> Data section

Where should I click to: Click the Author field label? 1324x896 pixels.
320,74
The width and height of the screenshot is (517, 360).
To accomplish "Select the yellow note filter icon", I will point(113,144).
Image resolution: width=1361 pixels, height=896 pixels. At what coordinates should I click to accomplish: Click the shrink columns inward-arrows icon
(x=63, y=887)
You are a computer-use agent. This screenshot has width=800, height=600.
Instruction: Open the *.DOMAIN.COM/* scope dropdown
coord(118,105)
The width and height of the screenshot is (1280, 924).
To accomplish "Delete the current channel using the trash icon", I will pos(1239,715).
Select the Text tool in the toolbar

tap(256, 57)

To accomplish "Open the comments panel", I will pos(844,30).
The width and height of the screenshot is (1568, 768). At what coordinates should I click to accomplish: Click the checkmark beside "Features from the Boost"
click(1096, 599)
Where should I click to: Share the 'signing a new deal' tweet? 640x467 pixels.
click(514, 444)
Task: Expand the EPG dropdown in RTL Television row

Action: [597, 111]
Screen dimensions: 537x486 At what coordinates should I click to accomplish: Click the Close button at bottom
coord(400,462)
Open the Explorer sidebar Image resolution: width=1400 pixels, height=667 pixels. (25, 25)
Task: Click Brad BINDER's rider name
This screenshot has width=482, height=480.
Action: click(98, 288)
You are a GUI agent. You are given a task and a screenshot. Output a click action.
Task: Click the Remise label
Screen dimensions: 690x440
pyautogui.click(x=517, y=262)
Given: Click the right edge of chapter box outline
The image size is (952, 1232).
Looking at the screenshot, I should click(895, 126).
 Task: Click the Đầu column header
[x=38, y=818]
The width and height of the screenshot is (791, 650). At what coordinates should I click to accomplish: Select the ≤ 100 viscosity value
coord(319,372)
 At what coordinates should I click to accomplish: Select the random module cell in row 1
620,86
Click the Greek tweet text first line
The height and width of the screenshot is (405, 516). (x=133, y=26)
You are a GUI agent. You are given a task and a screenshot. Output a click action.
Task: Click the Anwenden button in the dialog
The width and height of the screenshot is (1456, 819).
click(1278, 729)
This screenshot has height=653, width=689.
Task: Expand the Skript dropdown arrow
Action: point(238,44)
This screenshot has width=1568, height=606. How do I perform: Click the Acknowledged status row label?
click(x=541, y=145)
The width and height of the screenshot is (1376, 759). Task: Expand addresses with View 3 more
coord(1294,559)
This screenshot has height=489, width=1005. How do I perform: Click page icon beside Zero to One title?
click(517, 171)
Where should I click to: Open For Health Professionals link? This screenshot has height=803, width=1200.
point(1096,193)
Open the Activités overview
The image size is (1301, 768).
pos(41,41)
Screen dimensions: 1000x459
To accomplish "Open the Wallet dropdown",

> What you are asked to do
Repeat word for word the lines running from the line containing "Where should I click to: Open" to the end of the entries above, inclusive.

> Answer below
Where should I click to: Open For Health Professionals link? This screenshot has height=803, width=1200.
point(1096,193)
Open the Activités overview
The image size is (1301, 768).
pos(41,41)
Screen dimensions: 1000x459
To accomplish "Open the Wallet dropdown",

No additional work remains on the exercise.